Father and son connection
Gagner is one of 38 players competing for a spot on Canada's world junior hokcey squad. (Photo courtesy of London Knights hockey club)
In hindsight, Dave Gagner, who was hired as an assistant coach in London on Aug. 8, believes having Sam leave home probably wasn’t the right decision. "But you have to take the positive out of everything. He did mature and I think it shaped him a bit."
In 1980, Dave was 15 when he left his parent’s farm in Chatham, Ont., heading east for Newmarket [near Toronto] to play for the Flyers of the Ontario Provincial Junior Hockey League.
The next season Dave, like Sam, had to make a difficult decision. Would he play for the OHL’s Brantford Alexanders or attend Rensselaer Polytechnic Institute (RPI) in Troy N.Y.?
He chose the former and scored 55 goals and 121 points in 1982-83 for Brantford on the way to being drafted 12th overall by the New York Rangers.
When the NHL Central Scouting Bureau released its preliminary rankings on Nov. 16 for next summer’s entry draft, Sam was at the top. He was also seventh on the entry draft projections released on Nov. 15 by International Scouting Services.
Sam said the relationship with his dad has always been solid and only grew during the six years Dave coached him from peewee through midget.
Even at an age when some teenage kids distance themselves from their parents, Sam is grateful for the time he shares with his dad at home, on the ice and on the road.

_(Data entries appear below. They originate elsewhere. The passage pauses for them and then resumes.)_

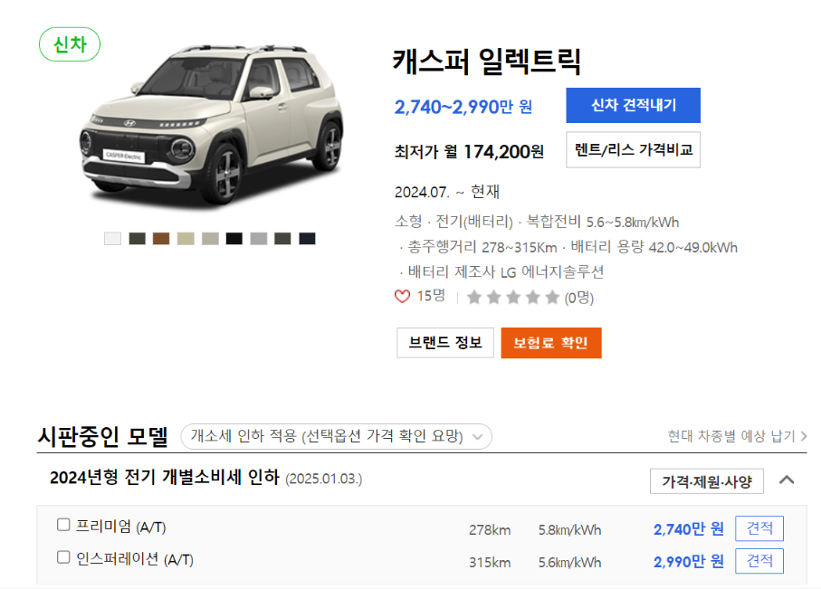Pick the brown color swatch

pos(161,238)
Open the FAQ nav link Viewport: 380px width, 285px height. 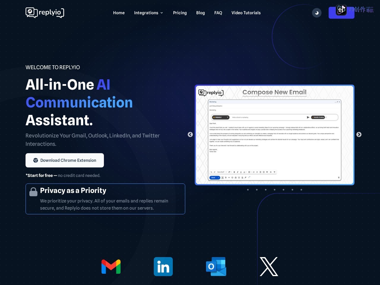218,13
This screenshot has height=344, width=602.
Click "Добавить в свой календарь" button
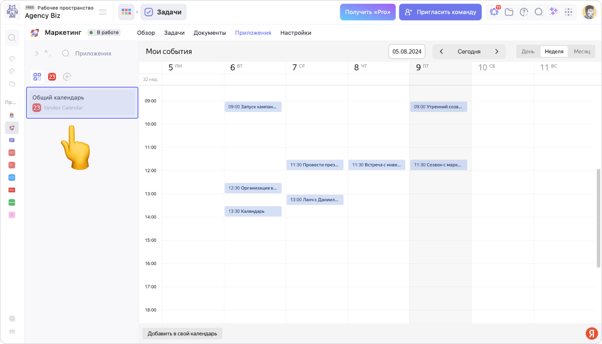tap(182, 334)
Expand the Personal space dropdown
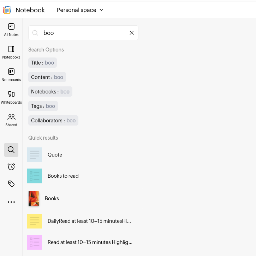256x256 pixels. tap(80, 10)
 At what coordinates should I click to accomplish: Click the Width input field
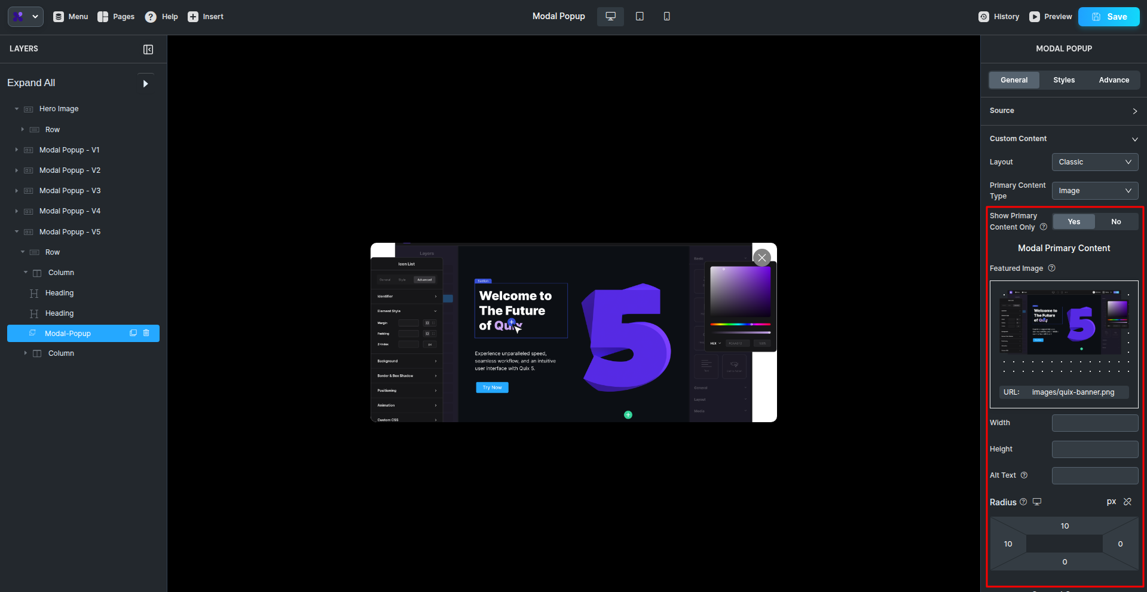[1094, 423]
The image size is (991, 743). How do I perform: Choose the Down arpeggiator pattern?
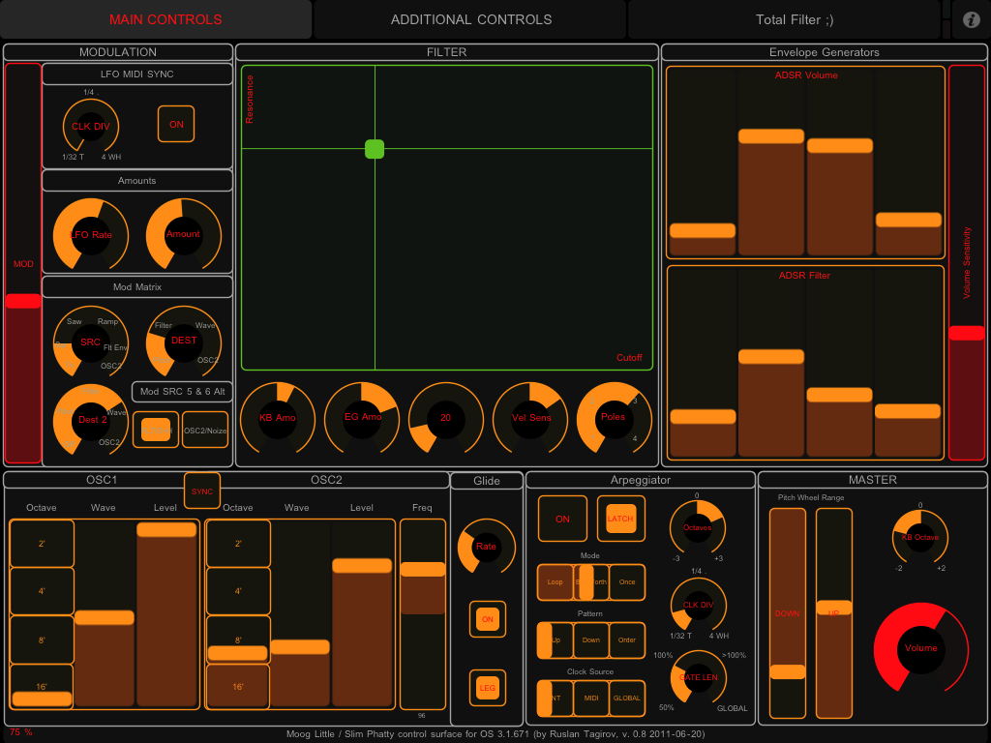591,640
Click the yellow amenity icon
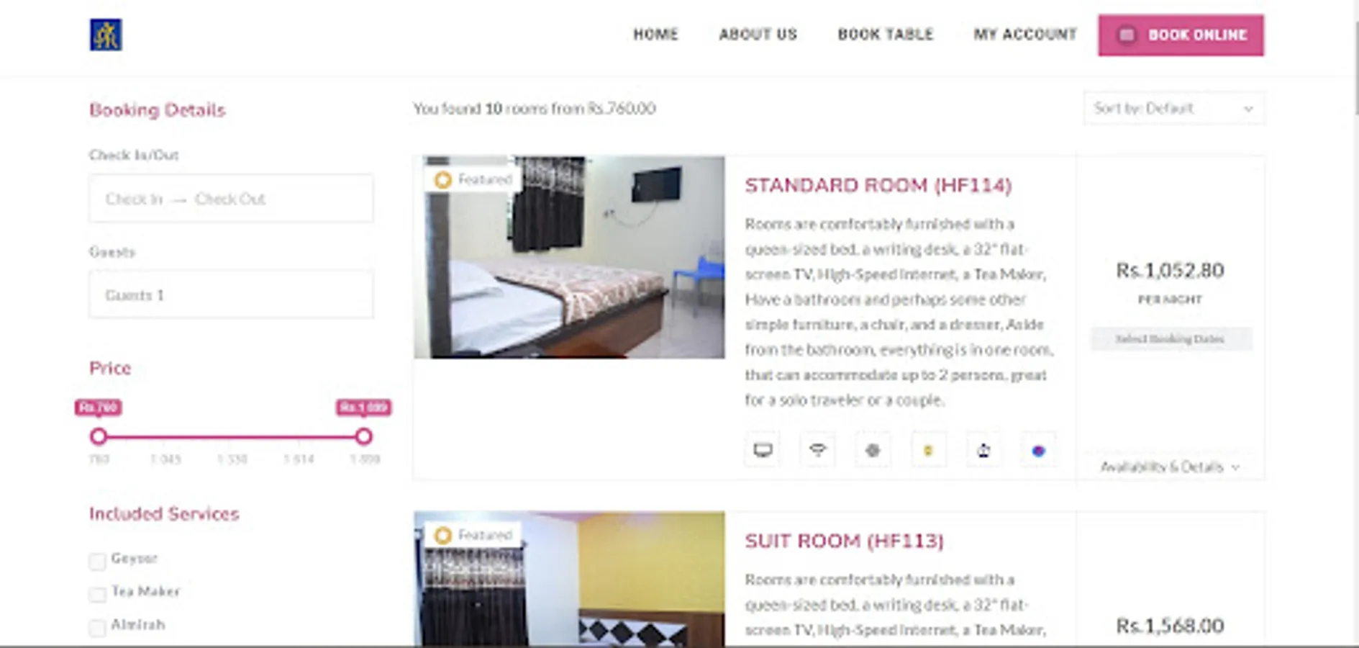The height and width of the screenshot is (648, 1359). pos(928,451)
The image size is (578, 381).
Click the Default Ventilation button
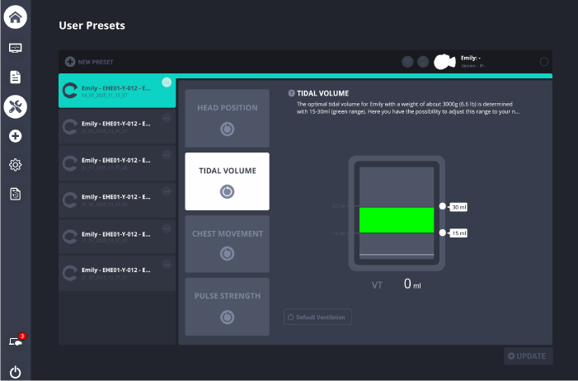coord(318,317)
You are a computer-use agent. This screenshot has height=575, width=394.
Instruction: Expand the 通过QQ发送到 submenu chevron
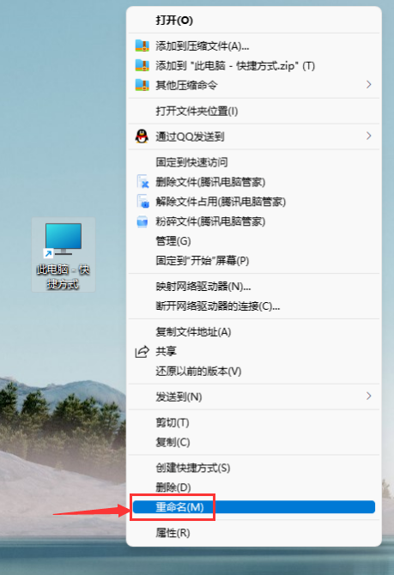[369, 136]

While they try to leave hockey at the rink, it usually doesn’t work out that way, Sam said.
"At the rink he's my coach and helps me with my game," said Sam of Dave, who recorded 719 points in 946 career NHL games for seven teams. "At home, he's my dad and we continue that relationship.
“He’s helped me out with life situations more than anything. He’s always been a hard worker and instilled those values in me.
“He’s open-minded and a good listener. When things are good he’s on you. When things are bad he lays off. It’s a good balance and you don’t put pressure on yourself.”
And the most rewarding lesson learned from his dad?
“He told me to remain confident,” Sam continued. “He told me the only times he got mad were when he didn’t have confidence. I try to take that approach to my game.”
A game Sam is enjoying more with family by his side.
Born: Aug. 10, 1989, in Minneapolis, Minn.
Weight: 190 pounds
Drafted: Fourth round (67th overall) at 2005 OHL draft. Selected by Sioux City Musketeers in 2004 USHL Futures Draft. Eligible for 2007 NHL Entry Draft
Family: Father Dave, former NHL forward, mother Jo-Anne and sisters Jessica and Renee
OHL debut: Sept. 22, 2006 – two assists in 6-3 home win over Saginaw Spirit
School: Attends St. Thomas Aquinas High School in London. Also taking political science course twice a week at University of Western Ontario through Western's Initiative for Scholarly Excellence program
Awards: 2006 – OHL rookie of the month for October; OHL player of the week for period ending Oct. 15; 2005 - named MVP of OHL Cup tournament; USHL player of the week for period ending Oct. 31
Achievements: 2006 – One of 38 players invited to try out for Canada's world junior championship squad; named to USHL all-rookie team; represented Western Conference at USHL all-star game; member of Ontario under-17 team; 2005 – Member of OHL Cup champion Toronto Marlboros minor midget triple-A squad
Food on the run: When Sam was 14 and 15, he would spend 10 hours on weekends honing his hockey skills on his parent’s backyard rink. He and his friends, some of whom are currently playing in the OHL, would order pizza from their cellphones and have them delivered to the rink. “You’d go out there and the place would be littered with pizza boxes,” said his father Dave. “He was either playing hockey or doing homework.”